Thank you, Yeh I noticed the same thing it's worse with sitting in the same position for too long







. Have you found something which helps your pain?


----------



## leebe20 (Aug 26, 2011)

BQ said:


> Probably gas pain with spasms... It goes away when you are asleep because you relax and the gas passes through more easily.That's why using relaxation techniques is often helpful for people with IBS. Also use an antispasmodic if your Dr has given you one. If not peppermint is a natural antispasmodic.

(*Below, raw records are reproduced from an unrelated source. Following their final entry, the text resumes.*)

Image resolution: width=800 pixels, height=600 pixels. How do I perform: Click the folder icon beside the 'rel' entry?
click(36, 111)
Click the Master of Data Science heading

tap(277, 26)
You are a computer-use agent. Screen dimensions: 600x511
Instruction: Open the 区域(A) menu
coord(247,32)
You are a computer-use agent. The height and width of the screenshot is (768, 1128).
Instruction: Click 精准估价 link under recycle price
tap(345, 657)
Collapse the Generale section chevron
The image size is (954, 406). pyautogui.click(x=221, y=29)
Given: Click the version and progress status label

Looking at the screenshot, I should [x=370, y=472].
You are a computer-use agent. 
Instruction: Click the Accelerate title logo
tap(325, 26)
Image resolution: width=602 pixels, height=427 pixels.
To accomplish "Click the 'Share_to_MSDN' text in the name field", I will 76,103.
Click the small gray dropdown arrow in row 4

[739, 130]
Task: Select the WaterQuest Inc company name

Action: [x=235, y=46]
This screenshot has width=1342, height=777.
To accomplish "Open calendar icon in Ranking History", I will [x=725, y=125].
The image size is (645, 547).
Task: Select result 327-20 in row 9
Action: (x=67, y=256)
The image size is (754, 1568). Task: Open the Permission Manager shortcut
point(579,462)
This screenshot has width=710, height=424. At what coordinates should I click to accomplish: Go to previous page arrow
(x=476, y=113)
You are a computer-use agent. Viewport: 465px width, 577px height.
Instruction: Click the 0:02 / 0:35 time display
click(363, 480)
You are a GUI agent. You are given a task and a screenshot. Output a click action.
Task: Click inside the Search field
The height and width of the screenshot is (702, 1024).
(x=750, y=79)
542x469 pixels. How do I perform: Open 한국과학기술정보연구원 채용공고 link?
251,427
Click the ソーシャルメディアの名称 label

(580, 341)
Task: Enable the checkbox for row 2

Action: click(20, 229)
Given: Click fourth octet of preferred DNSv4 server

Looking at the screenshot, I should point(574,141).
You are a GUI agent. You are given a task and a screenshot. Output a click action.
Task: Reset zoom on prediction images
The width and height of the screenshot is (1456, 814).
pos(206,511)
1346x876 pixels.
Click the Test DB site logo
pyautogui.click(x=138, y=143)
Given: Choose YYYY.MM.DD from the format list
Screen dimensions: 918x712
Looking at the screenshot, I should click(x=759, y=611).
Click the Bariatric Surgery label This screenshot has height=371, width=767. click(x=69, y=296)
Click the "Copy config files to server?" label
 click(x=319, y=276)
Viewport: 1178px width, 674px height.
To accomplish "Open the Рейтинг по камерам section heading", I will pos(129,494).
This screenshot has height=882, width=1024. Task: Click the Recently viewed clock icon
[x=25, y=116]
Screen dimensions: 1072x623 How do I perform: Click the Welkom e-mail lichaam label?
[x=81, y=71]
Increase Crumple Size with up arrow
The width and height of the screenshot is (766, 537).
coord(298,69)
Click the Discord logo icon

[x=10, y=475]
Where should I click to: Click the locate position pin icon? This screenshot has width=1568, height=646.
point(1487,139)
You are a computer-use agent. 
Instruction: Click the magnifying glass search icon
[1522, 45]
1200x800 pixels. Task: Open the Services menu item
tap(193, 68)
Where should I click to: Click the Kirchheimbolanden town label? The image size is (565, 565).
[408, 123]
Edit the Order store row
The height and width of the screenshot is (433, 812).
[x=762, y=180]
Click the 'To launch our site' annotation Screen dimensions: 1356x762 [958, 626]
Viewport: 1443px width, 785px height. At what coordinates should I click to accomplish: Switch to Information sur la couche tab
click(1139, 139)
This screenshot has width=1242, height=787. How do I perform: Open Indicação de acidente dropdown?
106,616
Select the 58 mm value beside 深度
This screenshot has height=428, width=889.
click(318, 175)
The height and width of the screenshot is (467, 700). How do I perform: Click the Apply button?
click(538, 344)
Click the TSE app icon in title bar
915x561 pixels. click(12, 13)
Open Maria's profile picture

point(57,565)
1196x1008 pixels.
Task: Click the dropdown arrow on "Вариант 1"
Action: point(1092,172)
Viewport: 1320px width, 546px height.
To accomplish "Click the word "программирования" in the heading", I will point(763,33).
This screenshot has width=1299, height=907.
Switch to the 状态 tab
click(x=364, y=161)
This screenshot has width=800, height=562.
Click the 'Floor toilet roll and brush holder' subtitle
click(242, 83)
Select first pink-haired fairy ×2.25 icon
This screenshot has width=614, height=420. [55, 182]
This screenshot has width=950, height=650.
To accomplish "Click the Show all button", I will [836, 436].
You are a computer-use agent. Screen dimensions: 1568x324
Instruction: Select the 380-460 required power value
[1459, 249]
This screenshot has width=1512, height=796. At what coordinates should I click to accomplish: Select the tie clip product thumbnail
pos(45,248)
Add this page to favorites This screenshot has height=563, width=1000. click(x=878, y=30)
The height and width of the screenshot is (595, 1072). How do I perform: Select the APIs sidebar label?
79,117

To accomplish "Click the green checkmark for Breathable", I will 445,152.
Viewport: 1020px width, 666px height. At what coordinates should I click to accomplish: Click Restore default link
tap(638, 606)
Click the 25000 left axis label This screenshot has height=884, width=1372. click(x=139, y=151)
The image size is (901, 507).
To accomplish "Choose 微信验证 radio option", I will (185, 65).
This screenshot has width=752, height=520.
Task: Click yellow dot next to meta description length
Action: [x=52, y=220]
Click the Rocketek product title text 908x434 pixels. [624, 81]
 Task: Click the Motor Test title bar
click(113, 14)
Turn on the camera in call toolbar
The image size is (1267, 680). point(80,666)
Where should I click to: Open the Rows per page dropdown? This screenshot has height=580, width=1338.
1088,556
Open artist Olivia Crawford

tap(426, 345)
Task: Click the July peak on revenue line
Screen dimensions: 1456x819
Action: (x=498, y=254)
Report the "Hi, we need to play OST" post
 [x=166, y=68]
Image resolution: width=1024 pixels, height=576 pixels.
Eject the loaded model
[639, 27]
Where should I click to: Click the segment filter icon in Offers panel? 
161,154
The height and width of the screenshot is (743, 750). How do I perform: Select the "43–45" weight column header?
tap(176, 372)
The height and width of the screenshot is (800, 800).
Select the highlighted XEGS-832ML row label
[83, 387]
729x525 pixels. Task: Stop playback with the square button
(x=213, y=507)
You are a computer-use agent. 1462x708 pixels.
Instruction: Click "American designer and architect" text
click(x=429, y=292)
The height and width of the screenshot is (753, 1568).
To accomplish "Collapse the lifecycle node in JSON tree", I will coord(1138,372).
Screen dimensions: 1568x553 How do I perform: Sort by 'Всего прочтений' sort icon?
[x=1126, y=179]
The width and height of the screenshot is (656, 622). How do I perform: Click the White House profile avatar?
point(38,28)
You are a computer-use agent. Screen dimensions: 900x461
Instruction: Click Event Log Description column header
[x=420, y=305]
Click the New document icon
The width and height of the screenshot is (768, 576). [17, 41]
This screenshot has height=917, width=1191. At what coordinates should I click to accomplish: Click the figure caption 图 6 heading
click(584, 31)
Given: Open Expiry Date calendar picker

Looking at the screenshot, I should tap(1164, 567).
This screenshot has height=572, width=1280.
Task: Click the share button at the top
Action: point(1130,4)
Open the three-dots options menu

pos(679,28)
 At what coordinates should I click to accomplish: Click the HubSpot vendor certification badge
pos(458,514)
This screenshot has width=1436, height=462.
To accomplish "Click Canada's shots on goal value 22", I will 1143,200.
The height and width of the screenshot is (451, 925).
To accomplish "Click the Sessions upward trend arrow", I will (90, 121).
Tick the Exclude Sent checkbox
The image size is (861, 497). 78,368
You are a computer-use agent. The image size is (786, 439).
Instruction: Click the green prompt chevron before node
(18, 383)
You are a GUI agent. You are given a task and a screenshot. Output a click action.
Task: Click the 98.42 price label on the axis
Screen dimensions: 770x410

Thanks BQ I have tried every antispasmodic only bentyl helps a little, Yes peppermint tea is good but the effects don't last very long and it makes me pee 3 times within the hour of drinking it, the capsules give me bad heartburn. Thanks again


----------



## BQ (May 22, 2000)

Try the relaxation techniques.Here is a good source:http://www.webmd.com/balance/stress-management/features/blissing-out-10-relaxation-techniques-reduce-stress-spot


----------



## katiebabe (May 30, 2011)

No I haven't found anything that helps! I'm just starting to feel a bit of relief now after all this time.-its been pretty extreme symptoms for over a year cudnt work etc... Cudnt be on my feet for long due to the discomfort and pain. I think time is a good healer I mean I'm no way near back to normal but I'm better than I have been...I've learnt u have to have a lot of patience with this horrid syndrome.I have just finished a course of treatment from a homopathic lady- I don't know whether it helped or not though as I've been on a strict no diary egg diet for 6months now too so its hard to tell wot works. I've tried all the known ibs pills none worked for me. I take pepermint tablets daily instructed by my dietician but I don't think they do anything.I wish u the best of luck, k x


----------



## Abhishek Singh Bhadouria (Aug 17, 2017)

hey anyone get out of this ibs symptoms of pain trigger on bending & movement..


----------